A big portion of the briefing was spent talking about COVID-19 vaccines. Harris said 57% of Mecklenburg County residents are fully vaccinated, while 68% of those 12 and up are fully vaccinated.

“Unfortunately our 12- to 17-year-olds are only a little over halfway vaccinated, so we know we’ve got room to work there over the next number of months,” she said.

Harris added close to 60% of COVID-19 vaccines that have been given out over the past two weeks in Mecklenburg County have been booster shots.

Booster shots have been authorized for Pfizer, Moderna and Johnson & Johnson vaccines.

Harris said the county is “eagerly awaiting” final approval from the Centers for Disease Control and Prevention for vaccines for children between the ages of 5 and 11.

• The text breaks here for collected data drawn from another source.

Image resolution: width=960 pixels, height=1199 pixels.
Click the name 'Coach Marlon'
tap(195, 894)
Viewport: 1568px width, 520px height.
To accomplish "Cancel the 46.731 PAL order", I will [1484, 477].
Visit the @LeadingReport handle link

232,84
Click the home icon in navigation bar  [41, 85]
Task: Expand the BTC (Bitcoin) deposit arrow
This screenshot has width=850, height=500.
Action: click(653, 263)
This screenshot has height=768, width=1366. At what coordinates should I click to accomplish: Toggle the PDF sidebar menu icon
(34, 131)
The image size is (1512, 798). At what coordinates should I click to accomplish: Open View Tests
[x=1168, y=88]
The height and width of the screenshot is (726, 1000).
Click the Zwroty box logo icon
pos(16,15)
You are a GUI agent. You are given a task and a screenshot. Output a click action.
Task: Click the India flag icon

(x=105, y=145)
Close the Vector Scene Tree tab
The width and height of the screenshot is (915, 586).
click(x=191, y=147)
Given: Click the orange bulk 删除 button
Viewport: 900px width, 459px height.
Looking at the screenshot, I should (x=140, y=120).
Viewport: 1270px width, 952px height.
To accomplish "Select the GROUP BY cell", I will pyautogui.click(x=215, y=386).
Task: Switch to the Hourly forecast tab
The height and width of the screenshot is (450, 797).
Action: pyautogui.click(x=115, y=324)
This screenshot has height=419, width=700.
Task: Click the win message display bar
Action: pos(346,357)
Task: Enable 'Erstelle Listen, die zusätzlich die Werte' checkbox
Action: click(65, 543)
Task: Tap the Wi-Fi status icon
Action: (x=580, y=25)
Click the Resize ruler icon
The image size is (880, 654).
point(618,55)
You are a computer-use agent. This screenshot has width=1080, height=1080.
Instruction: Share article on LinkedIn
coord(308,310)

“We know that there’s a good bit of interest among our parents,” Harris said. “As soon as we know that this has been approved, we will be making vaccine available as soon as the vaccine is in our hands.”

Harris said they’re expecting delivery of the kid-sized doses of the vaccine next week from the state, as soon as the CDC approves. That amount is still estimated to be 13,500 doses. She added they are working on a rollout strategy for that vaccine.

According to Harris, there will be numerous locations available for the children’s vaccine, and they will have events scheduled, “at this point in time,” on Nov. 6 that will focus on families.

Thursday’s update comes a day after Gov. Roy Cooper addressed the state, as North Carolina prepares to receive COVID-19 vaccinations for children between the ages of 5 to 11.

Related: ‘Every unvaccinated person is another foothold allowing this virus to regain strength’: Key takeaways as Gov. Cooper talks boosters, child vaccinations

Cooper and N.C. Department of Health and Human Services Secretary Mandy K. Cohen provided an update on the state’s COVID-19 key metrics and trends, which shows trends heading in a positive direction.

“We are grateful to see this latest surge in COVID-19 taper off,” said Gov. Cooper. “And as we try to drive down our numbers, we know what works. Vaccines. The more people who get their shots, the less COVID we’ll have.”

According to the latest Mecklenburg County statistics, as of Oct. 20, there have been 154,817 COVID-19 cases reported in the county.

During the previous week, an average of 187 confirmed cases per day was reported in Mecklenburg County, compared to the 14-day average of 204.

Over the prior week, an average of 7.3% of individuals who were tested in Mecklenburg County was positive for COVID-19, another decrease trend over the last 14 days, according to county data.